Deux thèmes : souvenir et amour.
Le flacon est un objet qui va susciter le souvenir de l’amour d’une femme. Il stimule le poète, sa mémoire.
5 premières strophes : Il.
2 dernières strophes : Je.
Ainsi : introduit une comparaison (je=flacon).
Le flacon n’est qu’un moyen de représenter le « je ». Dans les deux premières strophes, un cadre spatio-temporel est mis en place, une scène est jouée (maison à armoire à flacon à parfum).
Flacon : parfum.
Fort : souvenir.
Vers 1-2 : rejet.
Poreuse : qui laisse traverser (une matière).
On : tout le monde.
Pénétrer le verre : parfum très fort.
Le vers 2 est un qualificatif du parfum, terriblement fort.
19ème siècle : attrait de l’Orient, plein de mystères.
Orient : précieux, richesse, exotisme.
La serrure grince, elle ne s’ouvre pas facilement.
Rechigne en criant : comme si l’on forçait le coffret, personnification de la serrure.
Le caractère impalpable, évanescent du souvenir est mis en évidence par le parfum.
• Vers 5-6 : absence de présence humaine, maison abandonnée.
Quelque armoire : indéfinie.
Pleine : pas d’objets mais d’âcre.
Encore une fois : odorat.
Acre : désagréable, amer, piquant, irritant.
Odeur des temps : vieillesse, usure du temps, odeur de vieux, mort (/parfum qui embaume).
Poudreuse et noire : armoire (ou odeur).
Noire : mort, tristesse.
Un flacon qui se souvient : première personnification du flacon.
• Vers 7-8 : contraste entre le début et la fin de la strophe.
Âme : présence, le thème de la résurrection apparaît.

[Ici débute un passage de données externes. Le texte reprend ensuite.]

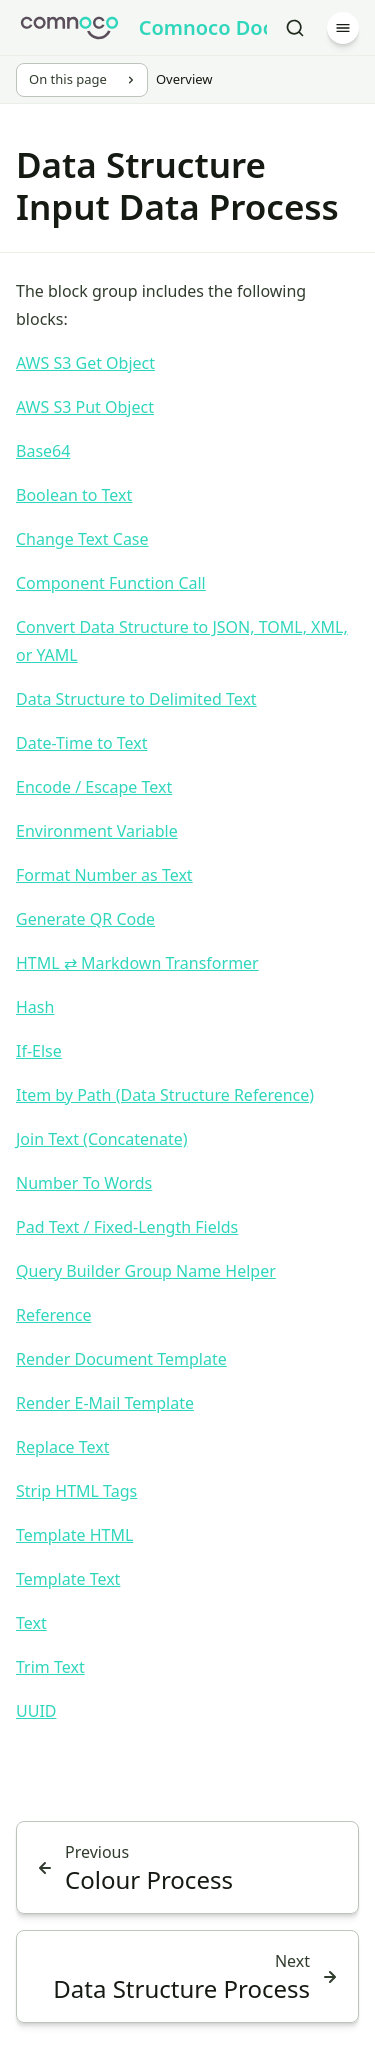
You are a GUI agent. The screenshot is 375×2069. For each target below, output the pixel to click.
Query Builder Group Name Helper (146, 1271)
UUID (36, 1711)
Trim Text (50, 1667)
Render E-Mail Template (105, 1403)
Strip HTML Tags (76, 1491)
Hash (35, 1007)
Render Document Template (121, 1359)
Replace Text (63, 1447)
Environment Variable (97, 831)
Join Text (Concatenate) (102, 1139)
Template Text (68, 1579)
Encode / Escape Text (94, 787)
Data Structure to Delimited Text (136, 699)
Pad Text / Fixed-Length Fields (127, 1227)
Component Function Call (111, 583)
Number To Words (84, 1183)
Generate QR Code (85, 919)
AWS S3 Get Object (85, 363)
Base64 (43, 451)
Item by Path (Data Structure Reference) (165, 1095)
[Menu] (343, 28)
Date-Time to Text (81, 743)
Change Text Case (82, 539)
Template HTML (74, 1535)
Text (31, 1623)
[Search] (295, 28)
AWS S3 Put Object (85, 407)
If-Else (39, 1051)
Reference (53, 1315)
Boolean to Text (74, 495)
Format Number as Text (104, 875)
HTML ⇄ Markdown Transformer (137, 963)
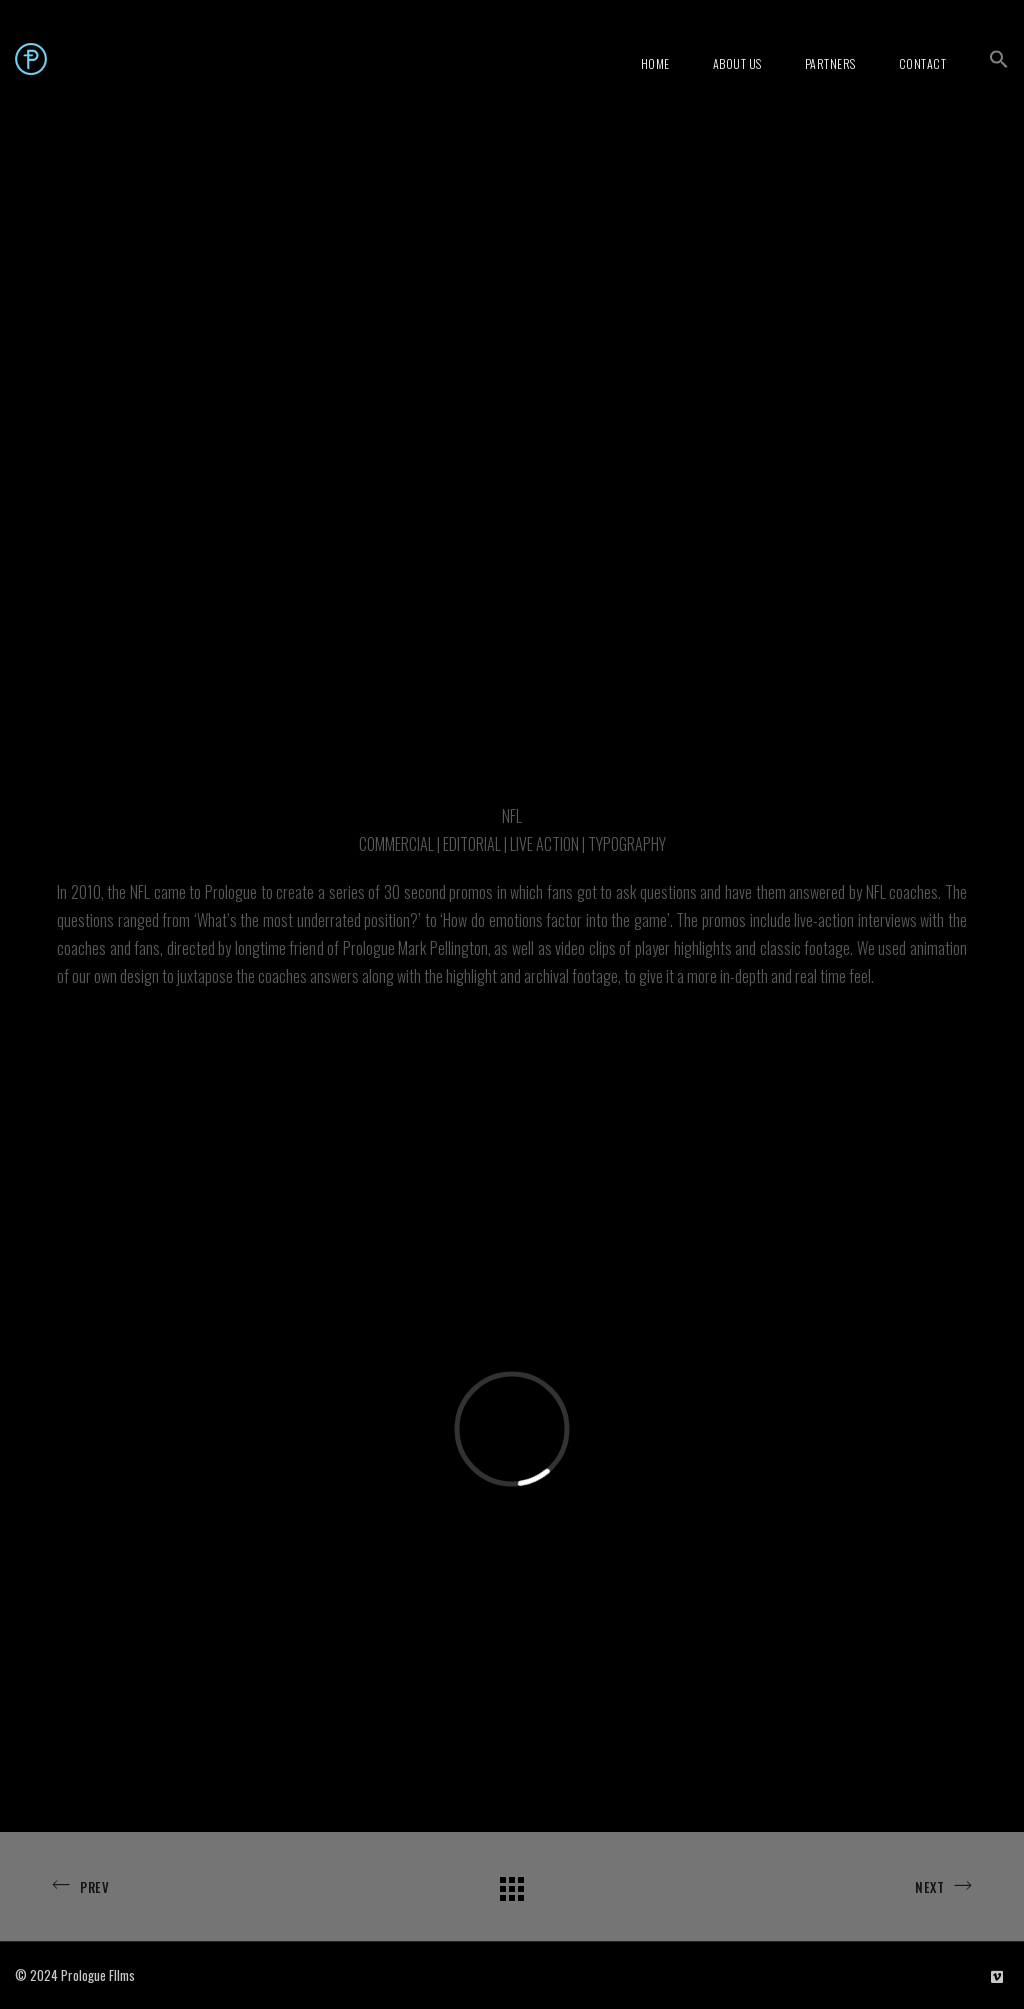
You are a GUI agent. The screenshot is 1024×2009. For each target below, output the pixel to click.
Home (655, 63)
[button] (999, 59)
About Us (737, 63)
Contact (923, 63)
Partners (830, 63)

Jaillit : comme une source, de l’eau qui surgit mais c’est le parfum ici.
Vive : vivante, vie.
Des pensers : des pensées.
Dormaient : dans le flacon.
Parfum : âme, pensées.
Le parfum se réveille : dormait.
• Ils n’étaient pas morts mais ne faisaient que dormir jusqu’à ce qu’on les laisse jaillir.
Mille : grand nombre.
Chrysalide : connote la naissance, cocon dans lequel il y a une larve qui deviendra papillon (éphémère).
Funèbres : mort.
Chrysalides funèbres : métaphore (compare les pensées aux chrysalides) et oxymore.
Frémissant : petit mouvement imperceptible.

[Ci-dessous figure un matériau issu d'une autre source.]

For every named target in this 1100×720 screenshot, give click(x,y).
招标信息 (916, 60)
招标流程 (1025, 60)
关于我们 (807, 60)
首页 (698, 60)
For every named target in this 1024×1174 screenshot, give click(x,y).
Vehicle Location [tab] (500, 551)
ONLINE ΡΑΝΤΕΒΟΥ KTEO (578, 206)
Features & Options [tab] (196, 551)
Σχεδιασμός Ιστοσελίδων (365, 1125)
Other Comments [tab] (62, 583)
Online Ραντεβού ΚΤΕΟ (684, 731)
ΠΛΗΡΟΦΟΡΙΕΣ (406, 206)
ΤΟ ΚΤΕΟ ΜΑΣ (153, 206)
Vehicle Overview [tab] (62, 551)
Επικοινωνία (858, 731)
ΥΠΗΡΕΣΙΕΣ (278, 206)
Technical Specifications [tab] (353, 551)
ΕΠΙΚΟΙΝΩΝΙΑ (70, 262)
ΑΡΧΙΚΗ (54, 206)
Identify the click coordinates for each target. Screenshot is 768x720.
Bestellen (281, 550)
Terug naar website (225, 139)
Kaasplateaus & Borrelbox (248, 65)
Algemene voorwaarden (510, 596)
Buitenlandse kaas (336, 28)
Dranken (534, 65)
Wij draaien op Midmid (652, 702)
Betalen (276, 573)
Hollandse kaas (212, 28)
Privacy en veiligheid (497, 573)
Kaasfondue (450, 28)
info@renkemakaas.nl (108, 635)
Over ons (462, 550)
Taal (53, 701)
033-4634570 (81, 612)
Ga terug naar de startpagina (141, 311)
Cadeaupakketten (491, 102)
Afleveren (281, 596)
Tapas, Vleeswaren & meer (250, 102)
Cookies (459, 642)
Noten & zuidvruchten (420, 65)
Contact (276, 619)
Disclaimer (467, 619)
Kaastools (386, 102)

Doucement : mouvement très léger.
Les lourds ténèbres : le pluriel alourdit la pénombre (mort, funèbre, cercueil).
• Lourd : s’oppose à la légèreté des papillons qui sortent en couleur d’un univers noir et lourd.
Dégageant leur aile : de la chrysalide (image réelle).
Prenant leur essor : image réelle.
Teinté d’azur : bleu, ciel, idéal.
Glacés : figés, froid.
Bleu, rose : couleurs pastelles, claires.
Lamés : des corps de lame.
Parallélisme dans la construction des strophes 2 et 3 : début dans les ténèbres, fin à la lumière.
• Vers 12-16 : le souvenir est nommé pour la première fois, associé à « voltige » donc souvenir = papillon.
Enivrant : parfum.
Le parfum est tellement enivrant que l’homme a un malaise : les yeux se ferment, le vertige saisit l’âme.
Vertige : sensation de tomber.
Souvenir : ivresse.
Vertige : importance, aspiration vers le bas, enjambement au vers 15.
Le vertige saisit l’âme : personnification du vertige.
Voilà, souvenir, enivrant, voltige,… : allitération en « v » qui annonce le mot « vertige ».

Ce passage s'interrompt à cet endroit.